> Exercise
Write out the data below in full. Keep it exact.

Stored items:
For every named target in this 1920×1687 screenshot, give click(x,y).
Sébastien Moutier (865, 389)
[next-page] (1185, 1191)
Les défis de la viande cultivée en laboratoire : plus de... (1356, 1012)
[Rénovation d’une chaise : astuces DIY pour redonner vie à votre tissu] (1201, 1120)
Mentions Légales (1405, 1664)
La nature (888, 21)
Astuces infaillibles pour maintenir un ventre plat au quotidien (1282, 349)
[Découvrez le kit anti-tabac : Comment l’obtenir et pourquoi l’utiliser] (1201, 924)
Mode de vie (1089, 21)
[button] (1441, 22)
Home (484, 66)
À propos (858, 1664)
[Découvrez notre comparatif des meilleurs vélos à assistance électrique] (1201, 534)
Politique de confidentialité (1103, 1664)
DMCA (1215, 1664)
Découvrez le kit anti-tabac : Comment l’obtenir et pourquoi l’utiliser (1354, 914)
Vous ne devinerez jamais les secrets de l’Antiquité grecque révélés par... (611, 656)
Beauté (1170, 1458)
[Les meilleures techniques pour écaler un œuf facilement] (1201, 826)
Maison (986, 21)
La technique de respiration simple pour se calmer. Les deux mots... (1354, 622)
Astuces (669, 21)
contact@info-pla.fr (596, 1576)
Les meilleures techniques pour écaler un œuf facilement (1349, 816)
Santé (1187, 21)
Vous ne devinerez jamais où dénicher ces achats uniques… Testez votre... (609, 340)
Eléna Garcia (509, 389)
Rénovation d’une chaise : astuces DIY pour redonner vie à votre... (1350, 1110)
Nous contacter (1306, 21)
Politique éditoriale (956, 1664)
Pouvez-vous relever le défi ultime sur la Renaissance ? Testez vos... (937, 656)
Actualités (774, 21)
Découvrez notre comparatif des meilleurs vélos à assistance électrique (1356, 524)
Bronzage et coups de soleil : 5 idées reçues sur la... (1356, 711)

> Output of the exercise
For every named target in this 1920×1687 screenshot, give click(x,y).
Sébastien Moutier (865, 389)
[next-page] (1185, 1191)
Les défis de la viande cultivée en laboratoire : plus de... (1356, 1012)
[Rénovation d’une chaise : astuces DIY pour redonner vie à votre tissu] (1201, 1120)
Mentions Légales (1405, 1664)
La nature (888, 21)
Astuces infaillibles pour maintenir un ventre plat au quotidien (1282, 349)
[Découvrez le kit anti-tabac : Comment l’obtenir et pourquoi l’utiliser] (1201, 924)
Mode de vie (1089, 21)
[button] (1441, 22)
Home (484, 66)
À propos (858, 1664)
[Découvrez notre comparatif des meilleurs vélos à assistance électrique] (1201, 534)
Politique de confidentialité (1103, 1664)
DMCA (1215, 1664)
Découvrez le kit anti-tabac : Comment l’obtenir et pourquoi l’utiliser (1354, 914)
Vous ne devinerez jamais les secrets de l’Antiquité grecque révélés par... (611, 656)
Beauté (1170, 1458)
[Les meilleures techniques pour écaler un œuf facilement] (1201, 826)
Maison (986, 21)
La technique de respiration simple pour se calmer. Les deux mots... (1354, 622)
Astuces (669, 21)
contact@info-pla.fr (596, 1576)
Les meilleures techniques pour écaler un œuf facilement (1349, 816)
Santé (1187, 21)
Vous ne devinerez jamais où dénicher ces achats uniques… Testez votre... (609, 340)
Eléna Garcia (509, 389)
Rénovation d’une chaise : astuces DIY pour redonner vie à votre... (1350, 1110)
Nous contacter (1306, 21)
Politique éditoriale (956, 1664)
Pouvez-vous relever le défi ultime sur la Renaissance ? Testez vos... (937, 656)
Actualités (774, 21)
Découvrez notre comparatif des meilleurs vélos à assistance électrique (1356, 524)
Bronzage et coups de soleil : 5 idées reçues sur la... (1356, 711)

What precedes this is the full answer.